Here are four research-based proposals that - if adopted by educators, schools, and communities - might finally break the intergenerational cycle of poverty that blights the lives of children.

  • For young children already in the system, educate their parents, especially the mothers, to the hilt. The educational level of mothers is the most important influence on the educational attainment of children. Certainly, many poor parents need help in providing a literacy-rich environment for their children, but it is equally important to tend to the literacy levels of the parents themselves. However, more than half of the adult basic education programs offered to parents and others are sponsored by the schools, and research indicates that adults who have failed in this system once are unlikely to stay very long in traditional educational programs. There are more successful models for adult learning that schools need to know about and use. (One exception to the rule that adults tend to leave literacy programs is the case of foreign-born adults seeking English skills; the demand for programs for such individuals far exceeds the supply.)
  • For welfare mothers (most of them teenagers) who must now make it in the job world, combine educational and contextual training. This means direct education for meaningful job goals. Cognitive researcher Thomas Sticht, drawing on results from the military, business, and education, argues that young people can learn basic skills best when education is embedded in job preparation. When people use the literacy skills they are learning in their work, he says, they not only improve their literacy and productivity levels but also increase their language use with their children and in their communities.
  • For youngsters who are at risk of making bad decisions, push them toward college. That's absurd, many teachers might say, referring to the low achievement of these students. However, just that single ray of hope - the hope for postsecondary education - is related to staying in school and to delaying sexual activity, according to data from the National Educational Longitudinal Study (NELS-88). Those who were eighth-graders in 1988 and indicated that they planned on attending college were much more likely to graduate -- whatever their race or ethnicity -- than were those who believed they would only make it through high school.
  • For generations to come, start literacy enrichment in the delivery room. We know enough from studies of infant development and research into cognition to understand that early language stimulation - from the moment of birth - influences brain development and later learning success. Young parents from poor circumstances ought to leave the hospital as participants in support networks that will help them develop the language abilities of their babies. That support should be consistent and continuous until the school system becomes a partner with parents.

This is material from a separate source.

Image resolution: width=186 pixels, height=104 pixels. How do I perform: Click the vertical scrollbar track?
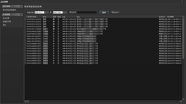(x=183, y=58)
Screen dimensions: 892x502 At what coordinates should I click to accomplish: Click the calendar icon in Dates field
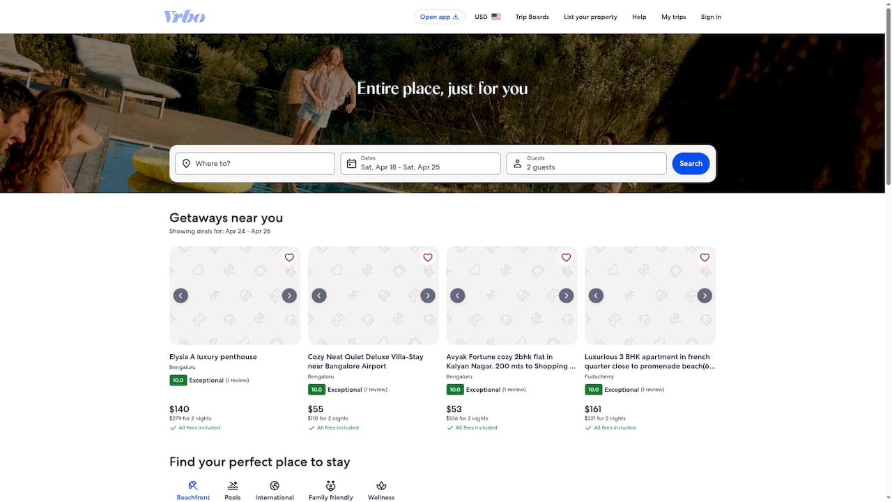click(352, 163)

These four initiatives would require some shifting of resources, a commitment by the schools to educate families as well as children, and new skills on the part of educators to adapt research-based strategies to the needs of those caught in the cycle of poverty.

Public policy makers have decided, unwisely in the opinion of many, that poverty is a mindset characteristic of those who are dependent on public support. Educators, the members of our society most likely to value literacy, know that this is a simplistic view. Welfare reform is not going to eliminate poverty, nor will an excellent education system that is not paired with access to jobs. But informed commitment on the part of educators to set standards of literacy for all children and young people and to make sure that they meet them would be the best way for those in education to do their part in breaking the cycle of poverty.